Size exclusion chromatogram (SEC) of mAb after incubation with stainless steel. Data is representative of the aggregation after 3 days incubation of 1 mg/mL mAb with 425 cm²/mL steel area. Control mAb, short-dashed gray line; after incubation with steel, solid black line. Peaks: monomer at 15.5 min; dimer/aggregates at 13 min; soluble aggregates at 10 min; fragment at 18 min.

Figure 2.

Initial rate of aggregation as a function of steel surface area. The mAb was at 1.0 mg/mL. Data is presented as a log₁₀-log₁₀ plot. Data is the average aggregation rate and the error bars represent the 95% confidence interval of the aggregation rates. Rate data from: soluble aggregates appearance (●); decrease in monomer levels (○). The line represents the regression fit to the increase in soluble aggregates data with the slope fixed at 2.0 ± 0.3 (r² = 0.88), with intercept of −4.6 ± 0.9 (quoted errors are standard errors of the fit). Allowing the slope to float results in a slope of 2.1 ± 0.3 (r² = 0.88) and so is not significantly different than a slope of 2.0. The fit to the monomer loss data gives a slope of 1.7 ± 0.6, and intercept of −4 ± 2with r² = 0.6.

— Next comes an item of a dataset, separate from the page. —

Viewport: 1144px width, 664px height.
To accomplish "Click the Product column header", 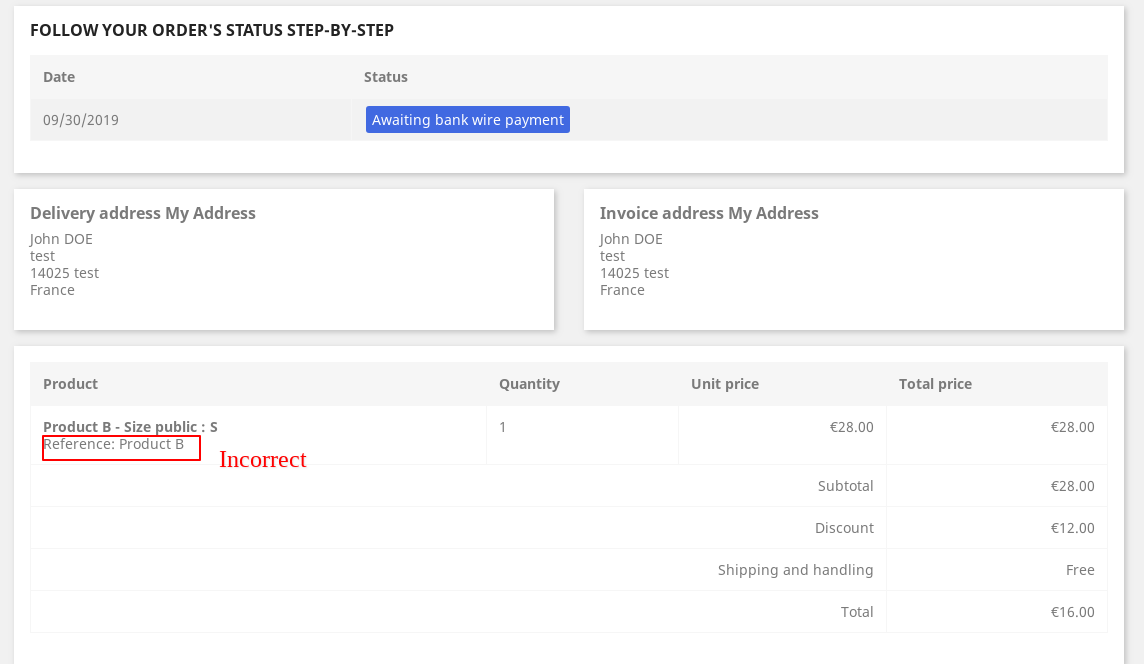I will coord(70,384).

Figure 3 shows a log₁₀-log₁₀ plot of the concentration studies data showing that the data is consistent with a zero-order dependence in protein concentration. The solid line is a prediction based upon a zero-order reaction rate. The aggregation rates for the 1 and 10.7 mg/mL samples were measured for up to 3 days. We found that only 10 µg/mL of aggregates was formed after 2 days: this represents 1% aggregation of the 1 mg/mL sample and only 0.1% aggregation of the 10 mg/mL sample. For this reason, we were better able to follow the increase in soluble aggregates because there was less error in the integration of the new peak formed than the small decrease in monomer peak. The samples at 2.3 and 8.9 mg/mL mAb were measured at various times from 5 to 17 days in order to evaluate whether the rate changed over longer times. These samples had a slightly lower aggregation rate than the samples measured for the first few days that is not explained by a simple concentration dependence of the rate since the conversion to aggregates was so low and the order is zero with respect to concentration. We suggest that a decrease in the reactivity of the steel surface with time, possibly due to fouling of the surface with protein aggregates, could explain this result. This would be analogous to the well-known phenomenon of catalyst poisoning by irreversible adsorption of a product or side-product.¹¹ For this subtle aggregation, SEC with UV detection is not suitable for detecting aggregation for more concentrated samples: preliminary studies with samples at 56, 93 and 142 mg/mL mAb did not result in any quantifiable aggregation (within the limits of the assay and dilution variability) within a week. This fact is also consistent with a zero-order dependence on the mAb concentration. These results also indicate that there is no concentration-dependent nucleation of aggregation by another mechanism occurring over the practical mAb formulation ranges.

Figure 3.

Initial rate of aggregation as a function of mAb concentration. Data is presented as a log₁₀-log₁₀ plot. The concentrations in mg/mL were converted to thermodynamic activities. The steel surface area was 425 cm²/mL. Data is the average aggregation rate and the error bars represent the 95% confidence interval of the aggregation rates. This data does not fit well to a trend-line (r² =0.06). The plotted line represents the prediction for a reaction that is second-order in steel area and zero-order in mAb thermodynamic activity. The data at 2.3 and 8.9 mg/mL were collected between 5 and 17 days to allow for (potentially) more conversion. The 1 and 10 mg/mL data points represent the aggregation over the initial 2–3 days.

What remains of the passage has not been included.